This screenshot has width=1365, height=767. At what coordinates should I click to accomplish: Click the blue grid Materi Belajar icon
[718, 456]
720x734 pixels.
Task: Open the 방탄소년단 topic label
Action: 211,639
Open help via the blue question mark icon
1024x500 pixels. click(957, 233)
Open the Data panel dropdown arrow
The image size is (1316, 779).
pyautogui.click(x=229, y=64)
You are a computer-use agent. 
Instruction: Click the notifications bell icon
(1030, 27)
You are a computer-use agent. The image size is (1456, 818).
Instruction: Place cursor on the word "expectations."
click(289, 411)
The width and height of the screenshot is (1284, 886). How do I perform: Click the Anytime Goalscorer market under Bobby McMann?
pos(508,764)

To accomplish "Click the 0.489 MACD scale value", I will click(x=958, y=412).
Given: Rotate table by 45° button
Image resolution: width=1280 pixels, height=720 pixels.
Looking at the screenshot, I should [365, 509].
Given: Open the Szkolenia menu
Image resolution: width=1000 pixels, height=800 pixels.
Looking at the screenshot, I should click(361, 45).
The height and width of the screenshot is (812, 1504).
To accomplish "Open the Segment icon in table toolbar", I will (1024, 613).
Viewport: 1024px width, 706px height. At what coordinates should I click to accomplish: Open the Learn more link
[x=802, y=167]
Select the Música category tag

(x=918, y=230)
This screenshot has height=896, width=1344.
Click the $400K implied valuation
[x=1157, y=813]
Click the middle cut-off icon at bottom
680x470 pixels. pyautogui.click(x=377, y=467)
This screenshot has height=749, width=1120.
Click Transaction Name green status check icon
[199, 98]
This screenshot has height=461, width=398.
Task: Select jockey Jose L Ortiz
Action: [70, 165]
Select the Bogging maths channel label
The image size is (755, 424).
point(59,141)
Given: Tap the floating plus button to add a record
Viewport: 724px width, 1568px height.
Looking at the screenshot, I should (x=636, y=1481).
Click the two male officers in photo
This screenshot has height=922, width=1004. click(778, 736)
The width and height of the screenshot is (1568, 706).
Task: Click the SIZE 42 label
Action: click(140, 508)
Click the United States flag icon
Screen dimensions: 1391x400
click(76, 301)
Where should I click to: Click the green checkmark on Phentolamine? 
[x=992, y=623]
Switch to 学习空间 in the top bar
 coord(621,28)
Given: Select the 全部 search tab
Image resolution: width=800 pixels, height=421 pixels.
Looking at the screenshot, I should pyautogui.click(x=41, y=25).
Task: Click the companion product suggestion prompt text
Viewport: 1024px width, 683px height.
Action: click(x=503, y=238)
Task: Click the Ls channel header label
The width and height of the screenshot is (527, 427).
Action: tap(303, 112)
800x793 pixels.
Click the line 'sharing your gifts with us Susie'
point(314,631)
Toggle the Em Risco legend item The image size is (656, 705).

* What you will do:
Every entry shown above is to be written out exactly.

* Response box:
This screenshot has width=1365, height=767. At what coordinates should I click to accomplish: Click the blue grid Materi Belajar icon
[718, 456]
720x734 pixels.
Task: Open the 방탄소년단 topic label
Action: 211,639
Open help via the blue question mark icon
1024x500 pixels. click(957, 233)
Open the Data panel dropdown arrow
The image size is (1316, 779).
pyautogui.click(x=229, y=64)
You are a computer-use agent. 
Instruction: Click the notifications bell icon
(1030, 27)
You are a computer-use agent. The image size is (1456, 818).
Instruction: Place cursor on the word "expectations."
click(289, 411)
The width and height of the screenshot is (1284, 886). How do I perform: Click the Anytime Goalscorer market under Bobby McMann?
pos(508,764)

To accomplish "Click the 0.489 MACD scale value", I will click(x=958, y=412).
Given: Rotate table by 45° button
Image resolution: width=1280 pixels, height=720 pixels.
Looking at the screenshot, I should [365, 509].
Given: Open the Szkolenia menu
Image resolution: width=1000 pixels, height=800 pixels.
Looking at the screenshot, I should click(361, 45).
The height and width of the screenshot is (812, 1504).
To accomplish "Open the Segment icon in table toolbar", I will (1024, 613).
Viewport: 1024px width, 706px height. At what coordinates should I click to accomplish: Open the Learn more link
[x=802, y=167]
Select the Música category tag

(x=918, y=230)
This screenshot has height=896, width=1344.
Click the $400K implied valuation
[x=1157, y=813]
Click the middle cut-off icon at bottom
680x470 pixels. pyautogui.click(x=377, y=467)
This screenshot has height=749, width=1120.
Click Transaction Name green status check icon
[199, 98]
This screenshot has height=461, width=398.
Task: Select jockey Jose L Ortiz
Action: [70, 165]
Select the Bogging maths channel label
The image size is (755, 424).
point(59,141)
Given: Tap the floating plus button to add a record
Viewport: 724px width, 1568px height.
Looking at the screenshot, I should (x=636, y=1481).
Click the two male officers in photo
This screenshot has height=922, width=1004. click(778, 736)
The width and height of the screenshot is (1568, 706).
Task: Click the SIZE 42 label
Action: click(140, 508)
Click the United States flag icon
Screen dimensions: 1391x400
click(76, 301)
Where should I click to: Click the green checkmark on Phentolamine? 
[x=992, y=623]
Switch to 学习空间 in the top bar
 coord(621,28)
Given: Select the 全部 search tab
Image resolution: width=800 pixels, height=421 pixels.
Looking at the screenshot, I should pyautogui.click(x=41, y=25).
Task: Click the companion product suggestion prompt text
Viewport: 1024px width, 683px height.
Action: click(x=503, y=238)
Task: Click the Ls channel header label
The width and height of the screenshot is (527, 427).
Action: tap(303, 112)
800x793 pixels.
Click the line 'sharing your gifts with us Susie'
point(314,631)
Toggle the Em Risco legend item The image size is (656, 705).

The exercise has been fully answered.